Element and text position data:
-- START --

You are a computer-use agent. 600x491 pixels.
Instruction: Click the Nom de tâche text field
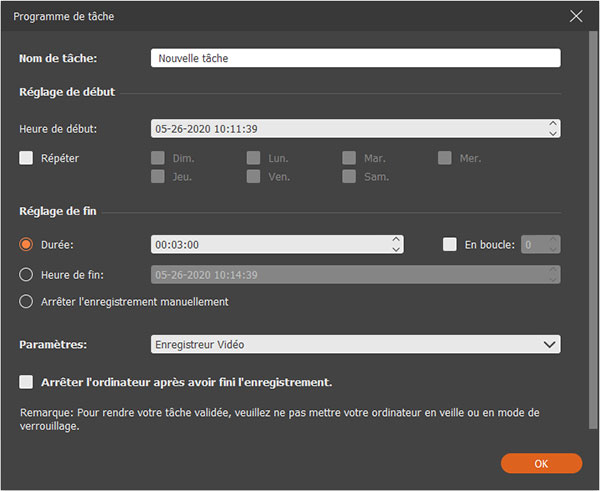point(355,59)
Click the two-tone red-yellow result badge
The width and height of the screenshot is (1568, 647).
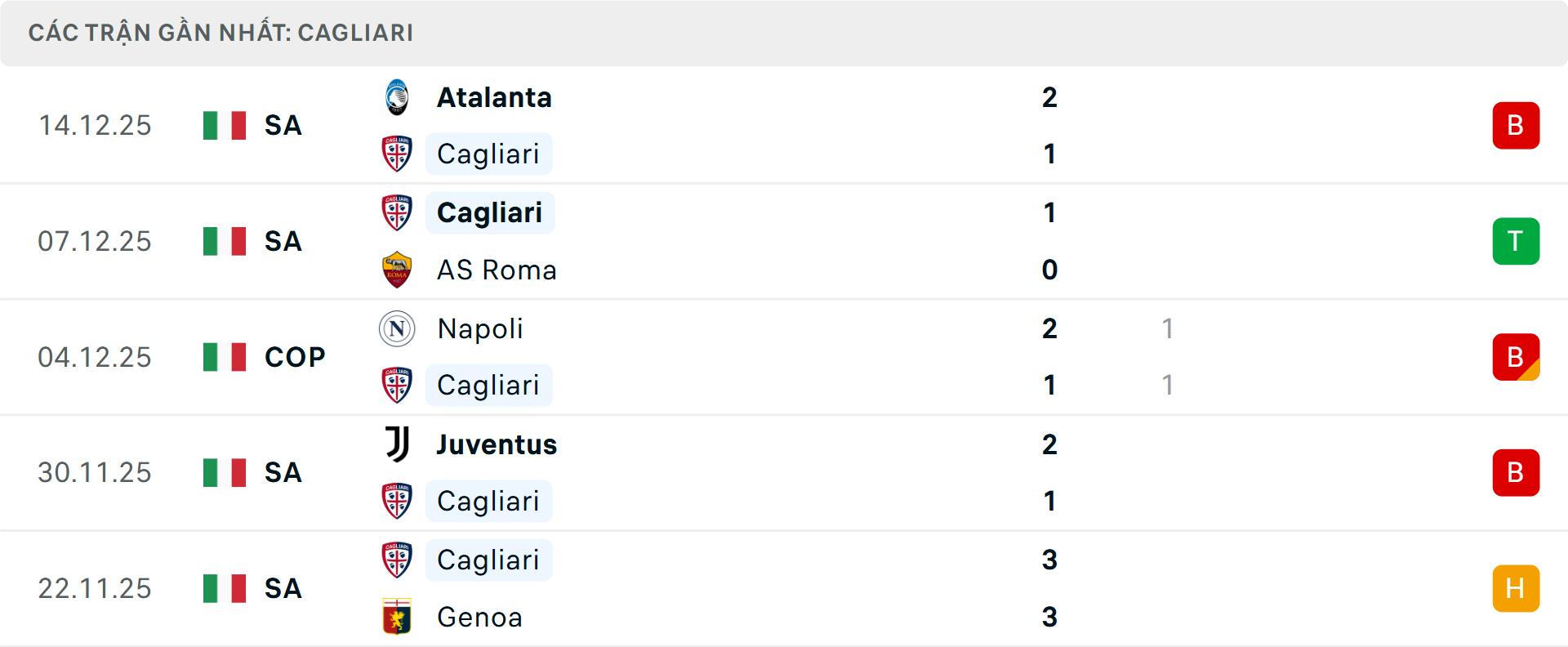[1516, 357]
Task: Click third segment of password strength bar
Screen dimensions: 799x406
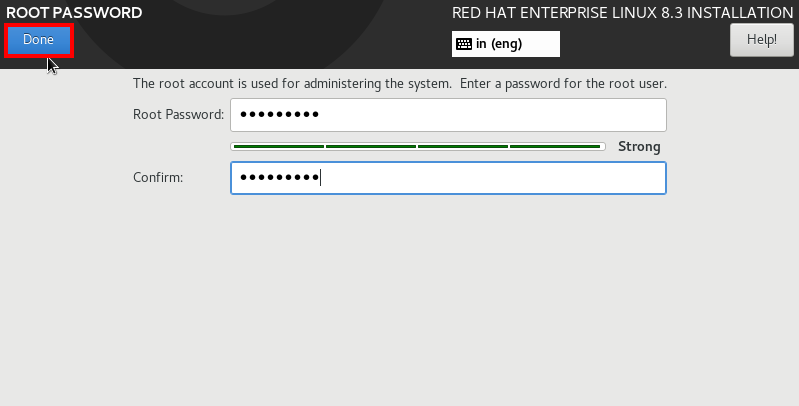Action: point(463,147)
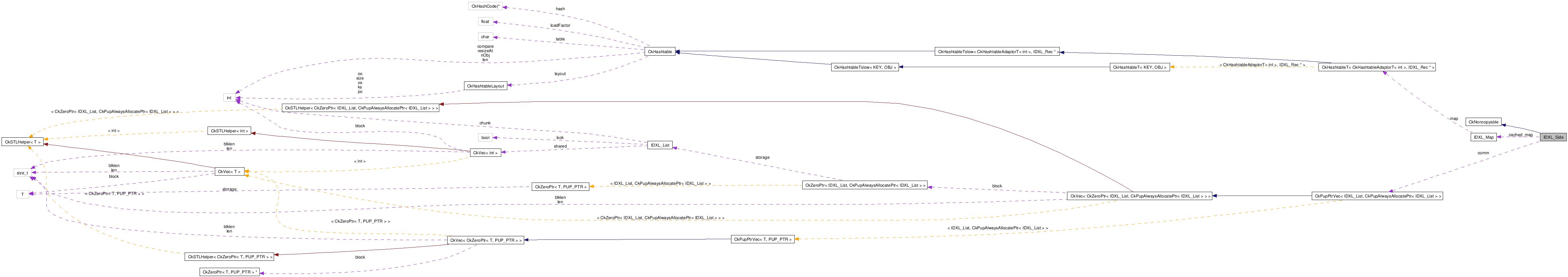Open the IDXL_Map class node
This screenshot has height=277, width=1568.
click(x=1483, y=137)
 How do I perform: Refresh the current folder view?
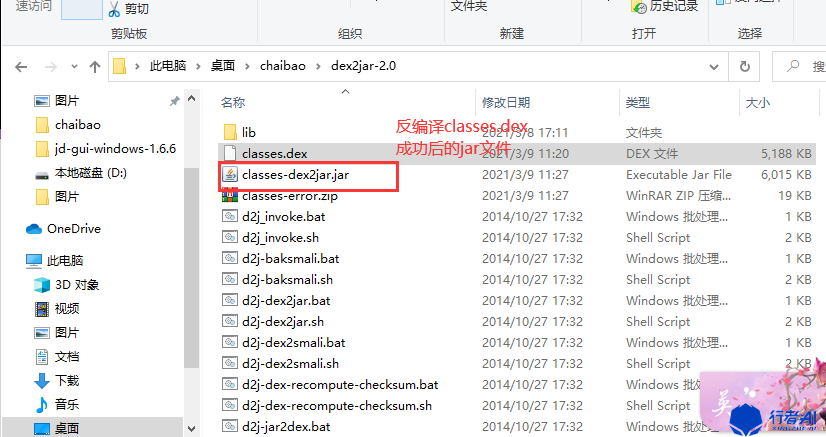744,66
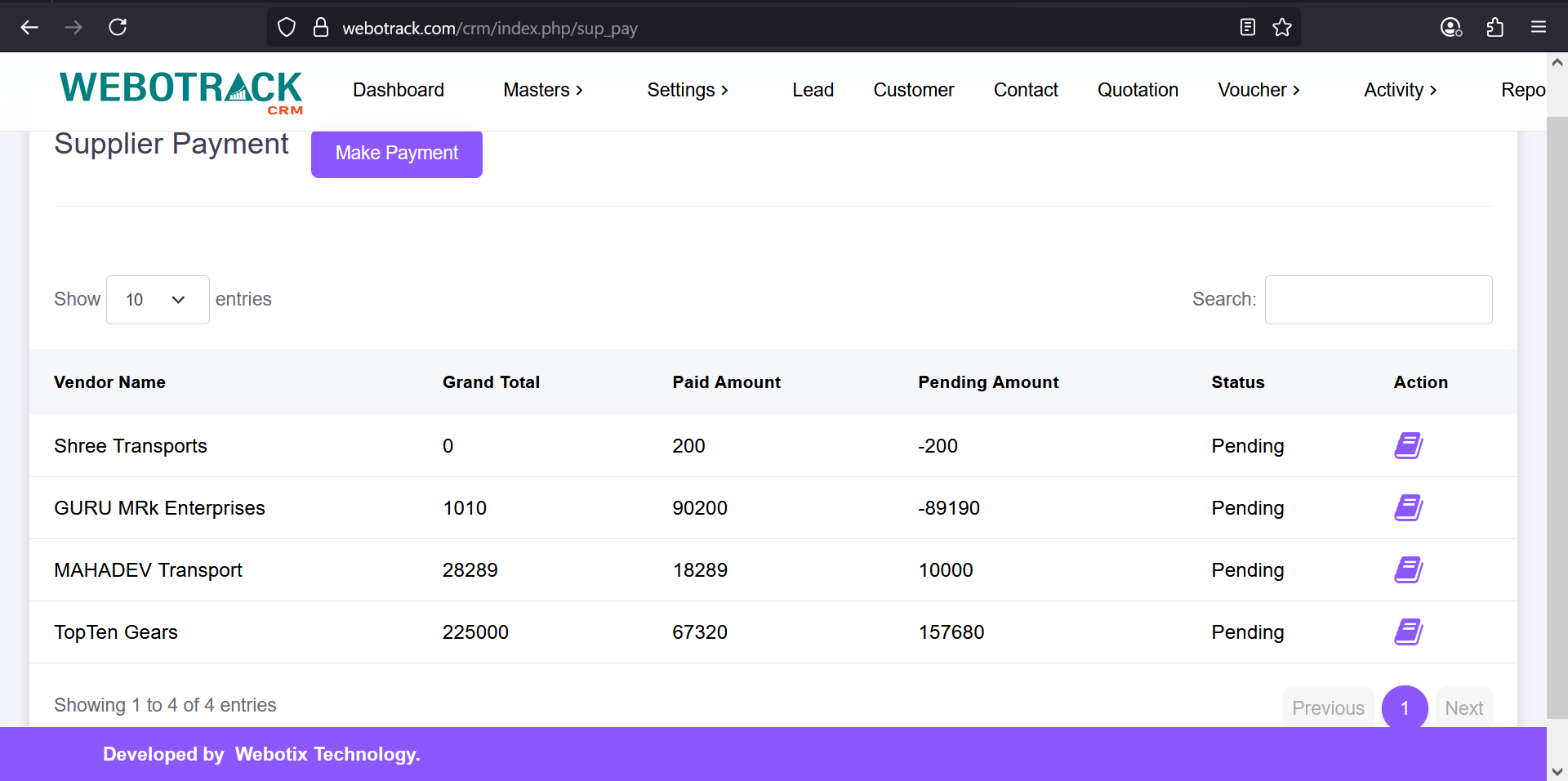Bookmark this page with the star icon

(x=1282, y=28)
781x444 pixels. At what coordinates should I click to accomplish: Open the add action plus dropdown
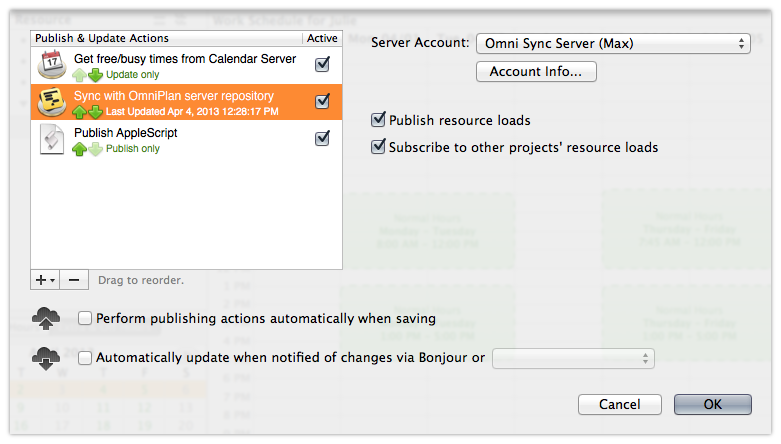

-- END --
-- START --

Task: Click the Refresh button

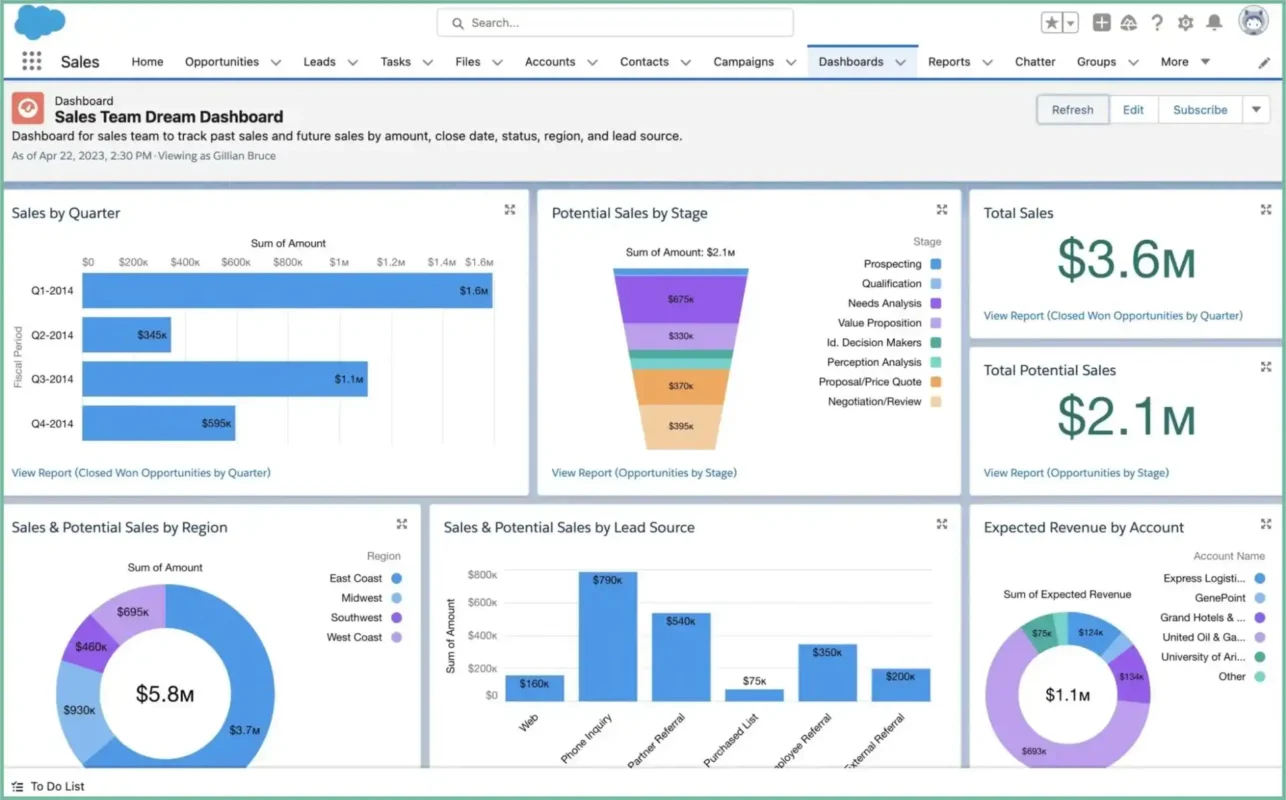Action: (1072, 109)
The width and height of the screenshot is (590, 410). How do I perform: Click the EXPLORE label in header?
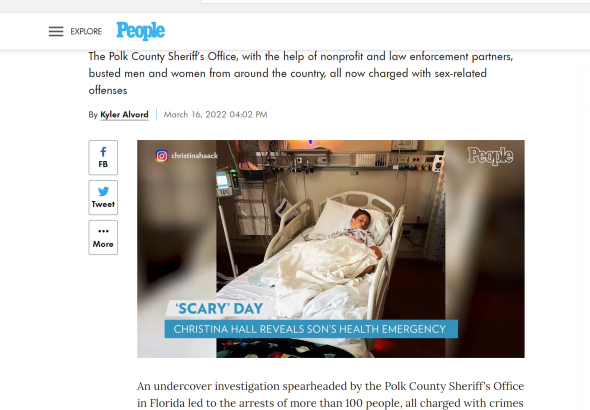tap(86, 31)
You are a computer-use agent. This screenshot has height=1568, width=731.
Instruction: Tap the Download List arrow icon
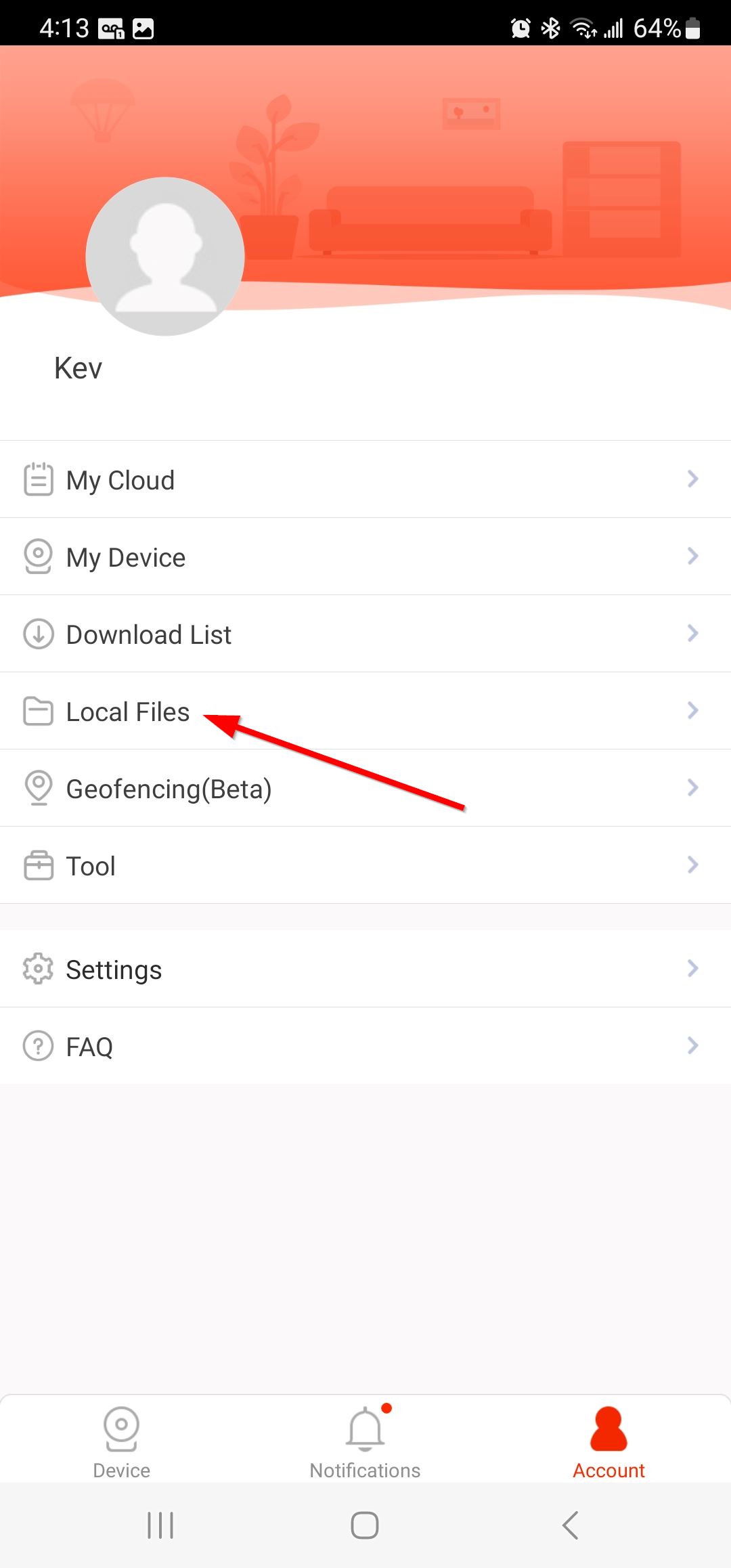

-- END --

What is being asked
Edit everything from the line with "How do I perform: Refresh" down to the line with "781x444 pixels. At", replacing "folder" with "directory" and keeping all else unchanged. Leave the pictures out of your answer.

Expected answer
 How do I perform: Refresh the current directory view?
744,66
Bookmark this page with the star icon

(x=1282, y=28)
781x444 pixels. At what coordinates should I click to accomplish: Open the add action plus dropdown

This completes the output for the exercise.